Chapter 9: Inference for Multistate Models
03/11/2025
In the last chapter, we
We moved from modelling the time-to-event variable \(T\) to modelling the state variable \(Y_t\), representing a unit’s status over time, using the framework of a stochastic process.
Defined the transition intensity function \(\mu_{ij}(x)\) as the multi-state equivalent of the hazard function.
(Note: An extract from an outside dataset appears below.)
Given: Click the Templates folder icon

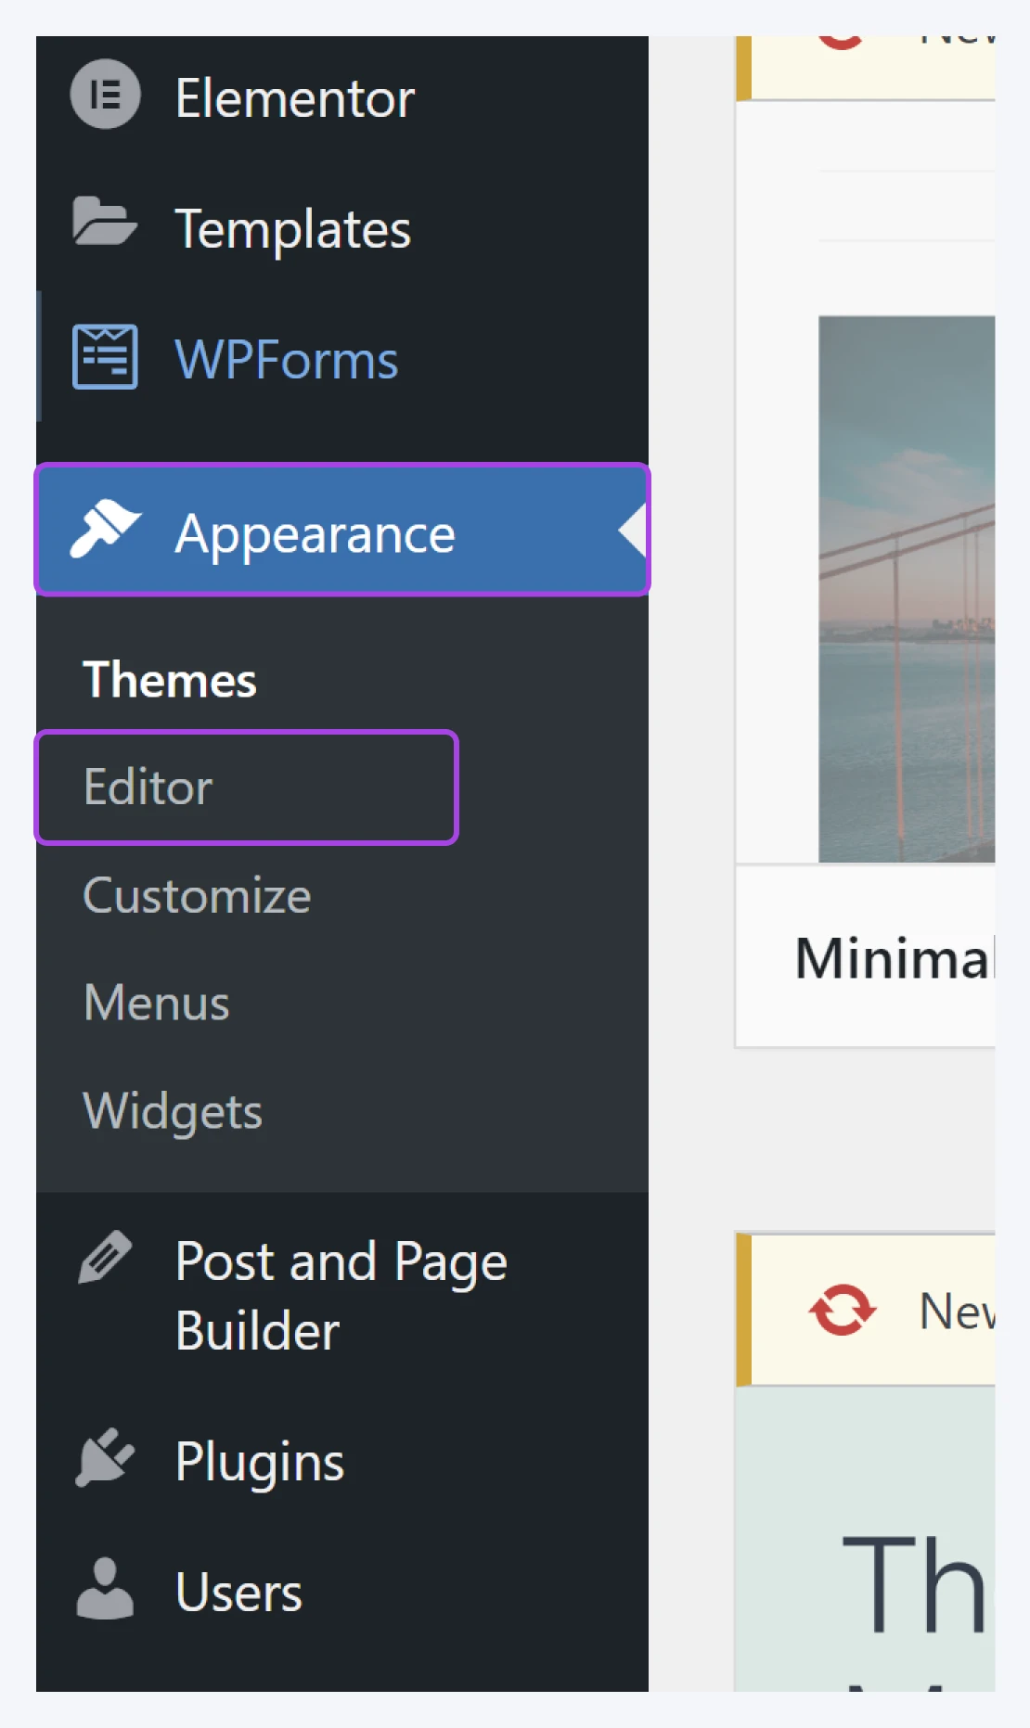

This instantaneous rate is the core parameter used to define movement from state \(i\) to state \(j\).
Derived the Kolmogorov Forward Equations to obtain the transition probabilities \(p_{ij}(x,t)\) from the transition intensity function \(\mu_{ij}(x)\).
In Chapter 8, we have introduced multistate models and their properties, and presented several examples of models with possible applications to survival data analysis.
A key part of the statistical analysis process is making inference about the parameters of the model, on the basis of observed data.
For a multistate model, with states \(1,\cdots ,m\) the parameters are the transition intensity functions \[ \mu_{k\ell}(x),\quad i,j=1,\cdots , m,\quad k\ne\ell. \]
We will only consider time-homogenous models, so the parameters to be estimated are the transition intensities \[ \mu_{k\ell},\quad i,j=1,\cdots , m,\quad k\ne\ell. \]
For a multistate model, the data will be the transition histories of a set of individuals \(i=1,\cdots ,n\).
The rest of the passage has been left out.